La audiencia supo reconocer aquello y por eso aprendió a seguir devotamente el show. Gracias a aquello, Mundos opuestos reventó la pantalla, congeló el prime, puso a todos en aprietos, incluido el propio canal. Pero eso también sugirió una trampa de la que nadie habla mucho: es imposible saber qué va a pasar con Canal 13 después de que acabe. En ese sentido, no es raro que el mismo canal haya postergado el debut de Vida por vida -que finalmente quedó para el miércoles a las 23.30- una y otra vez, como si no supiera qué hacer con la serie. Porque ya sabemos qué pasó con su competencia: se rindió, no pudo, quedó fuera de lugar. Todo esfuerzo (como Reserva de familia) se volvió tímido; todo triunfo (como Adopta un famoso), una anomalía. Ahora, el desafío del canal de Luksic es saber remontar su propio éxito, es evitar que Mundos opuestos, como programa estrella, implosione como una enana blanca y termine abriendo un agujero negro en la parrilla.

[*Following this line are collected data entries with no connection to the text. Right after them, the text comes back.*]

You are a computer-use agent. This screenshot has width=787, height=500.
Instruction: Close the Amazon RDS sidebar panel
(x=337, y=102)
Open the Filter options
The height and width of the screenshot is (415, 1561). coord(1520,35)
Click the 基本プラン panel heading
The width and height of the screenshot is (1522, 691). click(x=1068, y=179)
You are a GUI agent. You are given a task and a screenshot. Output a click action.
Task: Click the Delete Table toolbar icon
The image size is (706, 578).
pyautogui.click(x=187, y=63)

El show de Sergio Nakasone partió como un reality y se convirtió en otra cosa, capaz de contenerlo todo. Así, hay días en que parece una teleserie y otros en que luce como una metáfora de la lucha de clases.

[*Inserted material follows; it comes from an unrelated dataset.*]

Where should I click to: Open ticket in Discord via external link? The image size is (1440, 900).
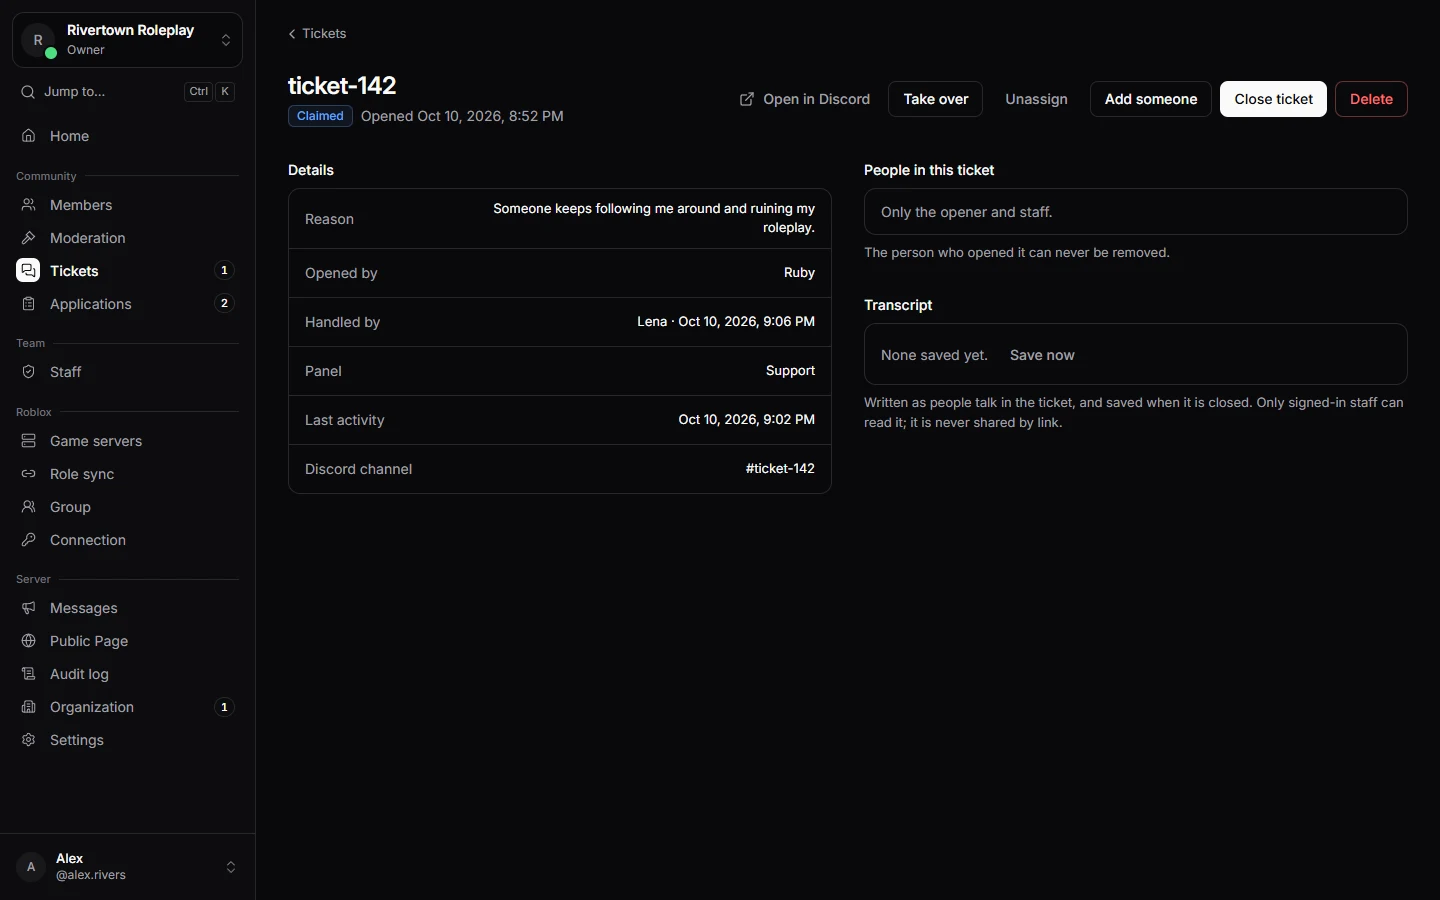click(805, 99)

Porque estamos hablando de un canal que hace pocos meses despidió a su jefe de prensa y ahora está a punto de sacar de pantalla al conductor de su noticiario central. Así estamos, así pesan las cosas: en este momento, el hecho de que Iván Valenzuela esté o no al aire parece no importarle a nadie. La vida sigue o, mejor dicho, Mundos opuestos sigue, por más que le pese a Vicente Sabatini. Y aquello tiene su gracia. Y mucha. Y sí, Mundos opuestos ha mutado para convertirse en un folletín más o menos minimal (¿con quién se quedará Mariana? ¿Thiago y Nash podrán reencontrarse en la vida real?), pero eficaz a fin de cuentas.

Así, para convencer a la audiencia no requiere más decorados que los momentos muertos donde los protagonistas tratan de soportar su encierro voluntario. Lo interesante es que ahí todo está reducido, condensado entre cuatro paredes que son capaces de sintetizar, por un rato, el mundo: la distancia entre clases y género, los abismos del lenguaje, las paradojas de la vida moderna. Ahí todo, sin querer, representa otra cosa. Lo divertido es que, a diferencia de cuando el formato debutó en el país, sus reglas internas ya constituyen un saber consuetudinario. Ahí, todos conocen el juego, todos creen haber aprendido a jugarlo. Por lo mismo, no es raro que los viejos actores de culebrones como Alfredo Castro o Claudia Di Girólamo estén enojados con el show: Mundos opuestos es un drama viral donde el yo deja de ser tal, donde el muro de hielo que separa a las personas y personajes está a punto de trizarse todo el tiempo. Cualquiera puede darse cuenta de que en esto hay harto más riesgo que en la mayoría de las ficciones nocturnas; acá nadie es inocente, ni el canal, los competidores o la producción; menos el público. La amenaza está latente y casi tiene nombre: cualquiera que esté ahí puede ser un Edmundo Varas, cualquiera puede volverse loco.